Print the line that has "Select the (UTC+06:00)" in it, then every remaining line of the data, exactly and without anything extra.

[Records for processing Boundary: Start]

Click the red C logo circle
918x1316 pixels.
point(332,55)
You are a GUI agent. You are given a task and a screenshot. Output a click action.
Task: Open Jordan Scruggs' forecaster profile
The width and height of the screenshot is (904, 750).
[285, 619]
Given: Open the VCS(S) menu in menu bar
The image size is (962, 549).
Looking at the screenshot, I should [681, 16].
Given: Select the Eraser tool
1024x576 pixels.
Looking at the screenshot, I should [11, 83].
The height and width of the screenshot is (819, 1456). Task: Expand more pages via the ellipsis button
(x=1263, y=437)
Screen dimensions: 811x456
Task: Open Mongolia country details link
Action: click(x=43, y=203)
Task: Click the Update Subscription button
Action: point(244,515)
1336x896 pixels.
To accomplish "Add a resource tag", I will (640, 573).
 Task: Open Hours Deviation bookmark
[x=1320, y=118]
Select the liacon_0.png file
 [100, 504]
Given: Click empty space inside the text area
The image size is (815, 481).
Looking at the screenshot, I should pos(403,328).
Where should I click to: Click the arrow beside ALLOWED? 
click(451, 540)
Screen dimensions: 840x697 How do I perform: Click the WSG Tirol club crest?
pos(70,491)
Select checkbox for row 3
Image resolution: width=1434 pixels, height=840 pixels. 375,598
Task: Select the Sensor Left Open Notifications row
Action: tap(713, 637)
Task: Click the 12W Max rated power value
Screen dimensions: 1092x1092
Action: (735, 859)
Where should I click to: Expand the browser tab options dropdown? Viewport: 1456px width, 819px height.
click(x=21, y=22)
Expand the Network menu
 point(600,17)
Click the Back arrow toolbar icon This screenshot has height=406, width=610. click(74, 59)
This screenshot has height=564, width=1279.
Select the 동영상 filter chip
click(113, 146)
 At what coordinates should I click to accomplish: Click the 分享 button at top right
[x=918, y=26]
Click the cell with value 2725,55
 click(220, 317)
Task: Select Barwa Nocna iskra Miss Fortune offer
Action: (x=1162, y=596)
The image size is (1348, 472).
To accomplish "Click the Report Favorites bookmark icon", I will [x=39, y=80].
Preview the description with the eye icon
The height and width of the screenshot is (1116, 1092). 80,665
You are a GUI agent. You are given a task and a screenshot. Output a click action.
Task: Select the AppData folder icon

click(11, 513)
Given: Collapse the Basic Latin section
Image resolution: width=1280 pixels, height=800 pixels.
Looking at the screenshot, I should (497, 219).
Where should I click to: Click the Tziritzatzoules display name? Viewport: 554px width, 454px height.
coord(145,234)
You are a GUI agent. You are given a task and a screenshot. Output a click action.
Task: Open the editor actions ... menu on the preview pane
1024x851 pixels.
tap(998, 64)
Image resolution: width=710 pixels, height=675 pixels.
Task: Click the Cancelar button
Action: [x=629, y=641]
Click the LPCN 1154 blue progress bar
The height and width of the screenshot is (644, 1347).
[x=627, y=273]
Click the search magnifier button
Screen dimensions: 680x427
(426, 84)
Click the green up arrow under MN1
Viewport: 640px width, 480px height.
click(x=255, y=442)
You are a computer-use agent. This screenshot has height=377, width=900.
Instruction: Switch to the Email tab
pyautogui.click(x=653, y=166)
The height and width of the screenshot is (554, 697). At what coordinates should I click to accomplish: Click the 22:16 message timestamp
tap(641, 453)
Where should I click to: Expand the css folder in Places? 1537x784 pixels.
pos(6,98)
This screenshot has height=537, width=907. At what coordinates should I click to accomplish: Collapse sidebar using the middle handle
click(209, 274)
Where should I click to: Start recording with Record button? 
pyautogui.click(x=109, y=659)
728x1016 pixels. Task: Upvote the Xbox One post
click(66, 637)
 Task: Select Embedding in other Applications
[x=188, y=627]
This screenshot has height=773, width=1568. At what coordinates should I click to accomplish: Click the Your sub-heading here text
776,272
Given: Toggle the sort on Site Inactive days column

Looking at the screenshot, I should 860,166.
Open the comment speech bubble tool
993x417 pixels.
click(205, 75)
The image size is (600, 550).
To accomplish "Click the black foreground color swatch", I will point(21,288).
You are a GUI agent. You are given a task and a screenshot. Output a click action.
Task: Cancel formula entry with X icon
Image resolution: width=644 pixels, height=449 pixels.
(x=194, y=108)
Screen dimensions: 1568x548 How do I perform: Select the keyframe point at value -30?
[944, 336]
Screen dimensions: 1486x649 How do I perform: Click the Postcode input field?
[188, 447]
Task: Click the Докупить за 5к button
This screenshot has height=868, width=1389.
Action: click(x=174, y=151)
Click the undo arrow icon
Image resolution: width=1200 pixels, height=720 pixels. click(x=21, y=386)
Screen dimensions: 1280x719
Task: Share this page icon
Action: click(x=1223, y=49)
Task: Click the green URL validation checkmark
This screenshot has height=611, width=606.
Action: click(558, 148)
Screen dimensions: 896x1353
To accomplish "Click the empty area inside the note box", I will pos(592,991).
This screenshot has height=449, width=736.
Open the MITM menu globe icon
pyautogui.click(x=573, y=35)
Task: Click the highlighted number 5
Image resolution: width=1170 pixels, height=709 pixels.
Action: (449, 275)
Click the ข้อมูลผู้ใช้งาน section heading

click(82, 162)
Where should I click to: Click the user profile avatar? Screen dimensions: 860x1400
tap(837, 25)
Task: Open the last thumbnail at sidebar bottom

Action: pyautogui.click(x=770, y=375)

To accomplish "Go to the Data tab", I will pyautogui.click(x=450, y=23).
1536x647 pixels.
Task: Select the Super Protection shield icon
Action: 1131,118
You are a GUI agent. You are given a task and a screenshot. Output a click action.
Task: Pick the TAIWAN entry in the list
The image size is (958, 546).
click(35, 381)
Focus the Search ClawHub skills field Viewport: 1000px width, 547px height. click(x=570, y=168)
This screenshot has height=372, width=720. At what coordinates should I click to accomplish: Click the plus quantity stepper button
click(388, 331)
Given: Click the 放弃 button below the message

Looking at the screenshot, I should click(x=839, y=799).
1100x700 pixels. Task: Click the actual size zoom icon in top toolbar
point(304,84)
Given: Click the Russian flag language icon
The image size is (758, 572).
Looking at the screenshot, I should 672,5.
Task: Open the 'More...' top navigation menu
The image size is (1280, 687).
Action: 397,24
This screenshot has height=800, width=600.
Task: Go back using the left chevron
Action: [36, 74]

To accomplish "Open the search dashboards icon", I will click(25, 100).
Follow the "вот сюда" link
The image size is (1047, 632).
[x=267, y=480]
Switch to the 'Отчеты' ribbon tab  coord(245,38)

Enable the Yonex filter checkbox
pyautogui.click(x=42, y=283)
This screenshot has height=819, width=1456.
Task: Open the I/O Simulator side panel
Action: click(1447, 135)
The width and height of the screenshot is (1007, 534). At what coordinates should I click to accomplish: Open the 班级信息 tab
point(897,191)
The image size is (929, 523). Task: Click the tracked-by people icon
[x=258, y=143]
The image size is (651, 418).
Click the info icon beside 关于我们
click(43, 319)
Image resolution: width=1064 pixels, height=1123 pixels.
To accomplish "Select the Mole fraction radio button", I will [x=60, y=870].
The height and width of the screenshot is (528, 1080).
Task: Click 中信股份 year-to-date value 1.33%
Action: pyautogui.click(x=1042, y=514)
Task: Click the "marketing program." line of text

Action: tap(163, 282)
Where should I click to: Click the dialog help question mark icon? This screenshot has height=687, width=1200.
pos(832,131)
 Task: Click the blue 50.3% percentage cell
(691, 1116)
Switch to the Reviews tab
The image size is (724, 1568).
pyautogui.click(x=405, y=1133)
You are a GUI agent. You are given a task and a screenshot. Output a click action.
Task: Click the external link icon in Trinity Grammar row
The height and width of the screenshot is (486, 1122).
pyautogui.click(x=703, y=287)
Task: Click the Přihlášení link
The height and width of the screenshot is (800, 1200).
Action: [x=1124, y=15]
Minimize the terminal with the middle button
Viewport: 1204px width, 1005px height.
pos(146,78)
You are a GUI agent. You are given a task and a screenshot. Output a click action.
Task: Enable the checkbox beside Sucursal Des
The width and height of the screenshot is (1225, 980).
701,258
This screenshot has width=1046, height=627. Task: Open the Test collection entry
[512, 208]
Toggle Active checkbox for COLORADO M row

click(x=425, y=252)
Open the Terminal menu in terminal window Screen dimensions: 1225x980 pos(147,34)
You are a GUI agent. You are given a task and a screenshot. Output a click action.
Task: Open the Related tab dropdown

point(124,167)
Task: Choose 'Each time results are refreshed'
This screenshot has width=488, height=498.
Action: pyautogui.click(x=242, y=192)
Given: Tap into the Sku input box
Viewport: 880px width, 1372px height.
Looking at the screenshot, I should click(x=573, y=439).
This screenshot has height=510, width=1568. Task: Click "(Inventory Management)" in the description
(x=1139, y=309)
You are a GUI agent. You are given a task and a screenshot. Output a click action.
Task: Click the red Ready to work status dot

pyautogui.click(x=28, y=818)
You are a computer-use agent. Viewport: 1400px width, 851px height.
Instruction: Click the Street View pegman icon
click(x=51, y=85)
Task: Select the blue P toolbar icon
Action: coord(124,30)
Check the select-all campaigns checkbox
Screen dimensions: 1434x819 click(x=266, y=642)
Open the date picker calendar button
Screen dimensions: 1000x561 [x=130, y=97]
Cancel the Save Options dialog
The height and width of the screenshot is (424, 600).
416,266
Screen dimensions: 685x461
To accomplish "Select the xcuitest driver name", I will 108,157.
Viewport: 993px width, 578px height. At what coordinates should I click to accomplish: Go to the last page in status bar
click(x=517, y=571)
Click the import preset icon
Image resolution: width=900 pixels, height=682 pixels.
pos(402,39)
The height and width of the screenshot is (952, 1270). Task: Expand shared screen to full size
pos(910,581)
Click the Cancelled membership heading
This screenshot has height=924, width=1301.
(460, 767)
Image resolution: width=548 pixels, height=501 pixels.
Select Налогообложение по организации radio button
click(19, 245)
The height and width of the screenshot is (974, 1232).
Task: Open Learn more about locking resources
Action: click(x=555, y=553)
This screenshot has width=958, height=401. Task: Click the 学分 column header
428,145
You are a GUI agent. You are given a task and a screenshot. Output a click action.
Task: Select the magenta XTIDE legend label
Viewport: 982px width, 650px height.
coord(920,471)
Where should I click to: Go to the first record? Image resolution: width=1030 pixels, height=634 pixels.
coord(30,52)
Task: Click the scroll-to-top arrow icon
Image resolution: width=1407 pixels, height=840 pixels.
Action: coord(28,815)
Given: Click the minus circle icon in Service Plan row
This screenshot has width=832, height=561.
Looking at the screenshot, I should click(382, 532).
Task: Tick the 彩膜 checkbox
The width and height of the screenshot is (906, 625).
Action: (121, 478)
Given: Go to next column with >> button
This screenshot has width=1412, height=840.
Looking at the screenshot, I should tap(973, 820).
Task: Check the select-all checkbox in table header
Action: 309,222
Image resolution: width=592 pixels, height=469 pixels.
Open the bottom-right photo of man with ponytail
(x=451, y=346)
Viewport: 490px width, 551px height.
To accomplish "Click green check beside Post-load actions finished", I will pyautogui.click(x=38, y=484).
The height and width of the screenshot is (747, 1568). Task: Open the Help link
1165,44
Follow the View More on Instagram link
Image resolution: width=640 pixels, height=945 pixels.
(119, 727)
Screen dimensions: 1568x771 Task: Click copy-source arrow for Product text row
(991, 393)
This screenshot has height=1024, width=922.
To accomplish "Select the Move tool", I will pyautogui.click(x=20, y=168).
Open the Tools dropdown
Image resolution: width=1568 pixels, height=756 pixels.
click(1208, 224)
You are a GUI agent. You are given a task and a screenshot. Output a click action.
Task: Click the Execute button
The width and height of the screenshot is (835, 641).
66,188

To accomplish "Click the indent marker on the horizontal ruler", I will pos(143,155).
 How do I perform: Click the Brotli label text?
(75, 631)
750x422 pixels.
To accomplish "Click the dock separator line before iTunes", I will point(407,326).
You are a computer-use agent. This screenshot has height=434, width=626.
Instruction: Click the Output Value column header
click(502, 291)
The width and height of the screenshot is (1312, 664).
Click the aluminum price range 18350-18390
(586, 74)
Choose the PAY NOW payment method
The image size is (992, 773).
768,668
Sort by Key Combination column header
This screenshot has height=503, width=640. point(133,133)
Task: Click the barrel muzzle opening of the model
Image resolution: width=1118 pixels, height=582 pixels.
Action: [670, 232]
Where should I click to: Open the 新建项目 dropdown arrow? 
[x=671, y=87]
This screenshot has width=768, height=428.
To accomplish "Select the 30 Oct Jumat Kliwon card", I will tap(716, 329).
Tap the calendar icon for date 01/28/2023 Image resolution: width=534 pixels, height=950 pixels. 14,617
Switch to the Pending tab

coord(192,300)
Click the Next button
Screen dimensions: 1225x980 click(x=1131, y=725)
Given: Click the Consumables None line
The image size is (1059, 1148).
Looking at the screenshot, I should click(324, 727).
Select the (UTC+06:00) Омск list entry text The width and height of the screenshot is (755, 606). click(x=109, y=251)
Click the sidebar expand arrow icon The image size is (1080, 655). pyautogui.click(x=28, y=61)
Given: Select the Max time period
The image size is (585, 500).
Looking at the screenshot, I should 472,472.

[Records for processing Boundary: End]

◆ Solution to the problem ◆
Select the (UTC+06:00) Омск list entry text The width and height of the screenshot is (755, 606). click(x=109, y=251)
Click the sidebar expand arrow icon The image size is (1080, 655). pyautogui.click(x=28, y=61)
Given: Select the Max time period
The image size is (585, 500).
Looking at the screenshot, I should 472,472.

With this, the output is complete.